Ein weiteres Merkmal von Franz Hackl wird deutlich – seine Konsequenz. Diese hat er sich eigenen Aussagen zufolge nach und nach antrainiert. „Sunst gehst ja unter.“ Möchte ein Verein Hackl als Trainer verpflichten, müssen Vorstand und Spieler mit seiner konsequenten und resoluten Art leben, betont er. So kam es bereits vor, dass der „Schdegga“ nach seinem Amtsantritt zuerst einmal nach einer neuen Trainingsausrüstung verlangte. Das wichtigste jedoch sei ein gepflegter Trainingsplatz. Denn Laufeinheiten gibt es bei ihm nicht – nicht mal in der Wintervorbereitung. „Hod scha moi wea an ‚teerd’n Sportblotz mit an Berg g’seng? – I ned!“, begründet er jene Eigenart in typischer Hackl-Manier. Angesprochen auf die Vielzahl seiner Trainingseinheiten, erklärt er, dass bei ihm eine Übung ohnehin nur knapp eine Stunde dauere. „Außerdem ist es keine Pflicht, immer zu kommen. Weil: Möchte ich als Spieler was erreichen, komme ich sowieso automatisch.“
Wenn das Telefon klingelt, beschleunigt sich der Puls
Eine gewisse professionelle Einstellung sei Grundvoraussetzung jedes Fußballers, wie Hackl deutlich macht. Geputzte Schuhe, regelmäßige Kontrolle des Gewichts, eine ordentliche Sporttasche – das alles ist seiner Meinung nach „Pflicht“. Und wird auch von ihm kontrolliert. Halten seine Spieler diese Regeln nicht ein, „dann müssen wir reden“, erzählt der 66-Jährige und lacht wissend. Dass viele seiner Vorgaben im Amateurbereich nur schwer umsetzbar sind, ist ihm dabei durchaus bewusst. Deshalb komme er seinen jeweiligen Vereinen auch etwas entgegen. „Schließlich ist man kein Unmensch.“ Und ja, das nimmt man ihm auch ab. Franz Hackl ist zwar ein absoluter Vollblut-Trainer – ein regelrechter Fußball-Narr im positiven Sinne -, doch gleichzeitig auch „a guade Haud“.

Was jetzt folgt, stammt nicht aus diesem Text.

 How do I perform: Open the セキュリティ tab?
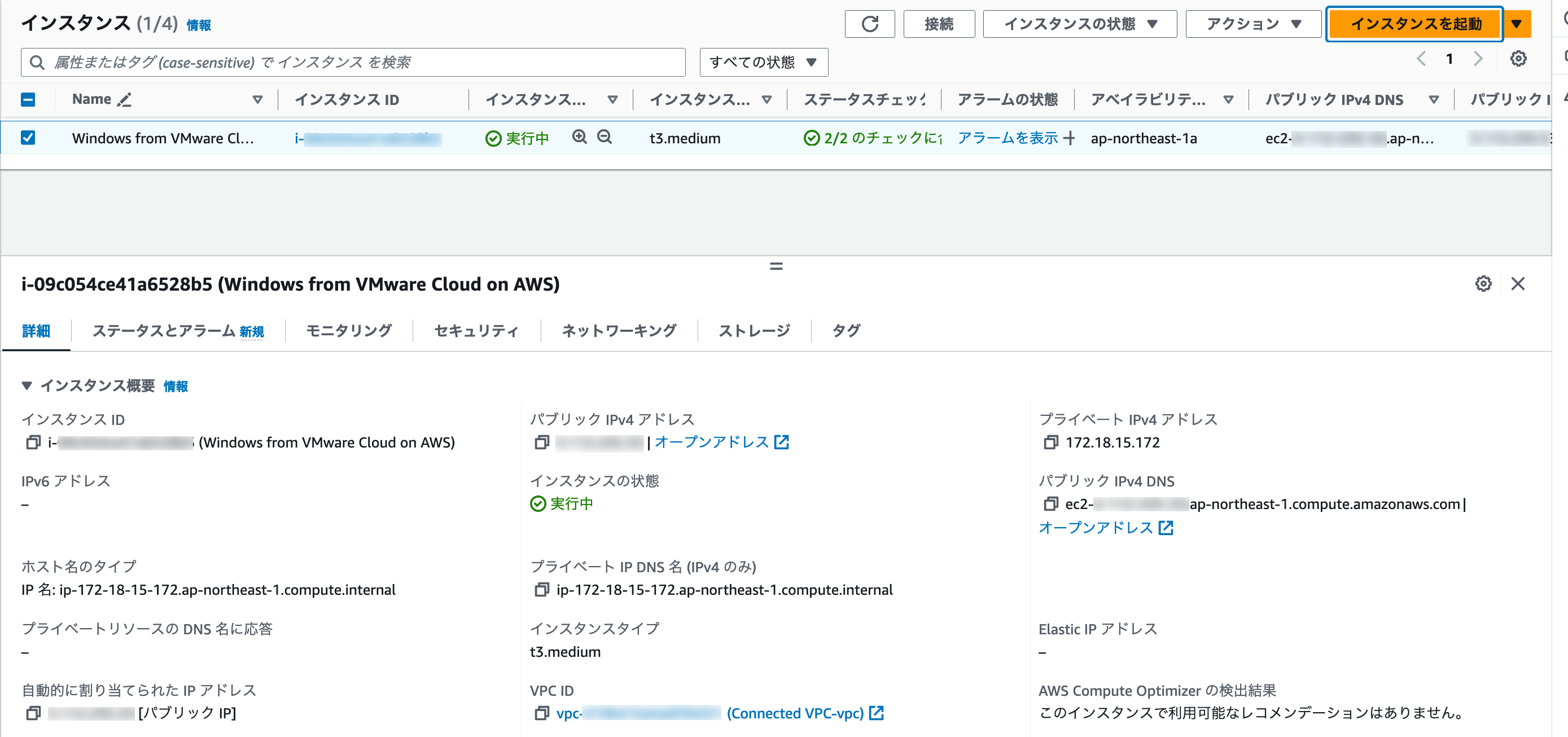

Sein letztes Engagement beim TSV Mauth liegt nun schon etwas zurück: Knapp zwei Jahre ist es her, dass er den Lusenkickern einen „Freundschaftsdienst“ erwiesen hat, wie er erklärt. Seitdem habe er einige lose Anfragen erhalten – der richtige Verein sei aber nicht dabei gewesen. „Nicht so schlimm“, kommentiert er dies trocken. Wobei: So ganz nimmt man ihm das jetzt doch nicht ab. Zu sehr lebt er dafür den Fußballsport. Man darf sich deshalb sicher sein, dass sein Puls stets schneller wird, wenn das Telefon klingelt…
Helmut Weigerstorfer
Ein außergewöhnlicher Trainer. Ich hatte die Ehre unter Franz Hackl zu trainieren und erinnere mich immer mit Wehmut daran, wie professionell die Trainingseinheiten gestaltet wurden.
Alles Gute Franz und vielen Dank für dein Engagement in Kopfing!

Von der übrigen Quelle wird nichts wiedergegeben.